Вовка умный, Вовка ничего не забыл, даже прихватил большую тряпицу, которой мамка прикрывала голый сундук, только вот расплескал воду, торопился человек.
— Я спотыкнулся, — оправдывается Вовка.
— Разведчикам нельзя спотыкаться. А если враг?
— Да я нечаянно...
— Ладно, воду всю допьем, а на груздянку и в болоте воды полно... Вовка, ты — разведчик, иди вперед к берегу и разводи костер. А я поведу раненую Фишку, ясно?
— Ясно! — с готовностью говорит Вовка, ковырнув в носу.
Доплелись по жаре до болота, где Вовка уже развел огонек из сухих камышин и наносных щепок. Лидка сняла новое платье — расстелила на траве. Взяла котелок и пошла подальше в болото, там вода чище.
Она вернулась вся в тине и ряске, повесила котелок и начала кидать в него из своего узла опенки.
— Съедим и еще сварим, — утешала Лидка голодную Фишку. — Искупаемся и снова пойдем, а то без нас все опенки выпластают... Их ведь еще и сушить можно. Можно на зиму запасти.

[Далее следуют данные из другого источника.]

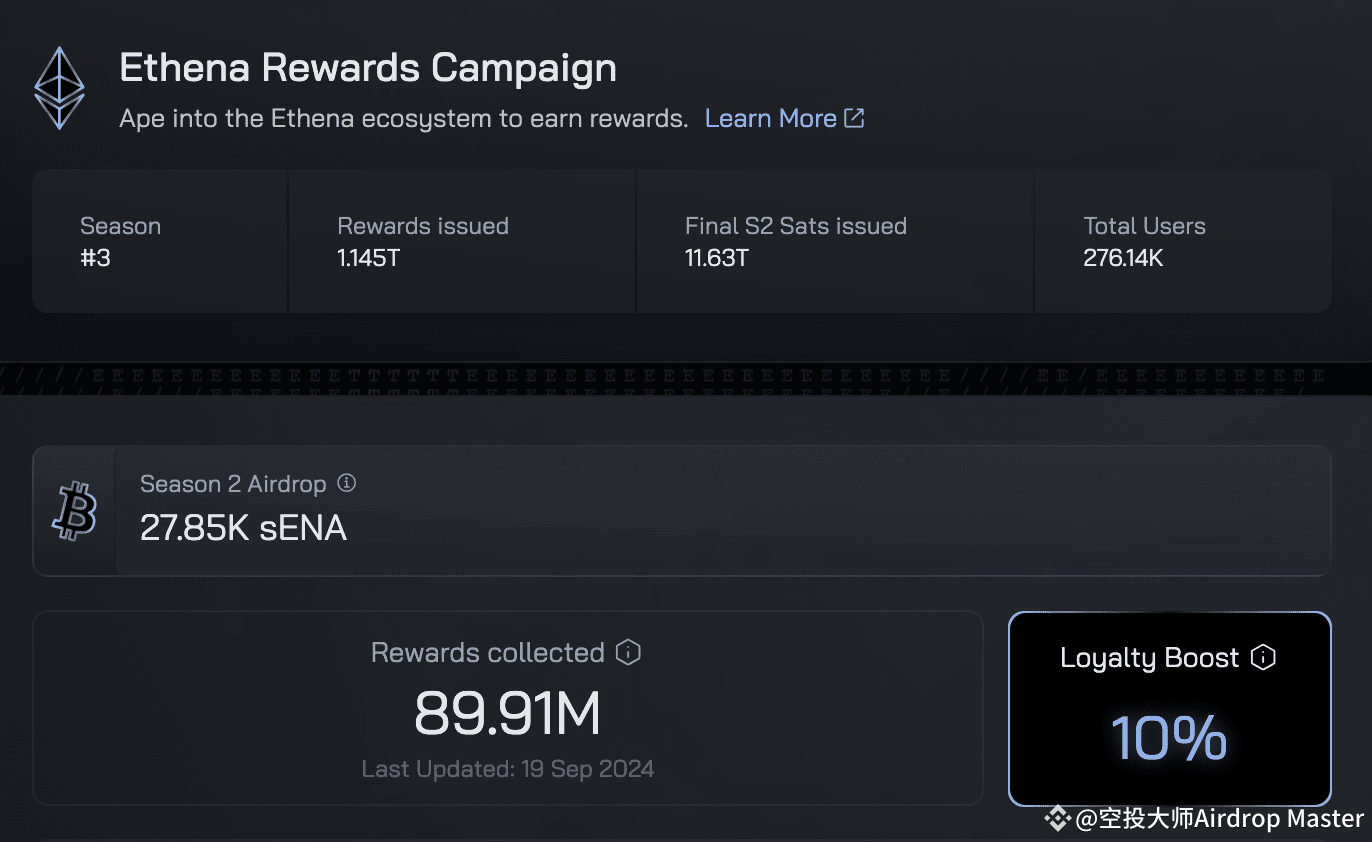Click the Ethena diamond logo
This screenshot has width=1372, height=842.
(59, 88)
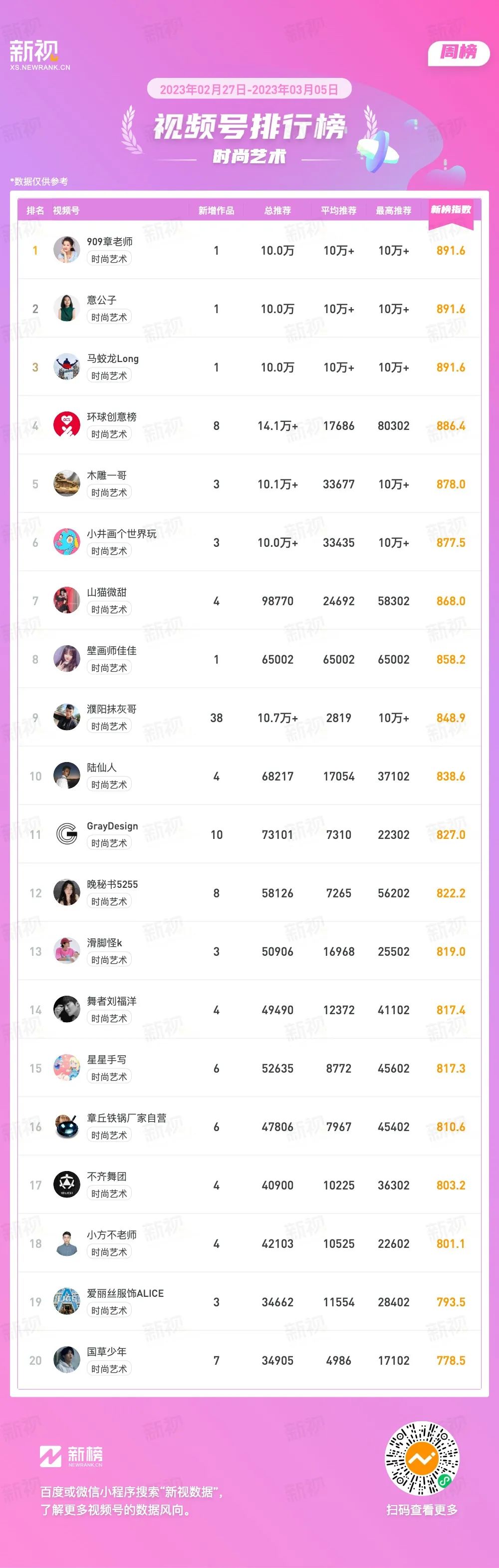
Task: Click the 891.6 index of 马蛟龙Long
Action: pyautogui.click(x=451, y=368)
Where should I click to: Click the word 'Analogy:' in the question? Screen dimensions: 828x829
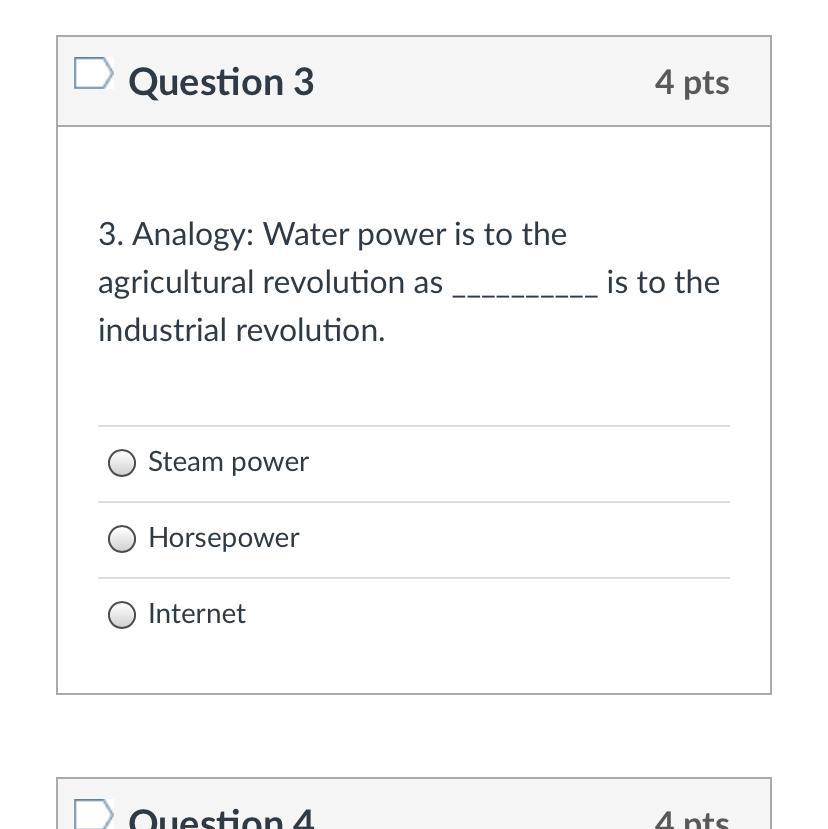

Солнышко-то вон какое жаркое — за день поспеют... Только на маленькие не смотрите и руками не трогайте — они от глазу людского расти перестают.
— Тогда пойдем, — соглашается вроде бы малость ожившая Фишка.
— Вовка, давай твой ножик и лезь в болото за камышами. Раненую Фишку надо кормить. Ясно?
— Ага, — кивает Вовка. — Заодно искупаюсь, ладно?
— Ладно, — разрешает Лидка.
В середине камышей, сразу как Вовка бухнулся в воду, закрякали утки и всполошились, поднялись чайки, залетали над ним. Лидка отняла у Фишки тряпку, которой та все еще зажимала нос.
— Ну вот, и крови больше нет. А голова как, болит ли? Давай я тряпку простираю и мокрую тебе на лоб прилеплю... А может, искупаешься?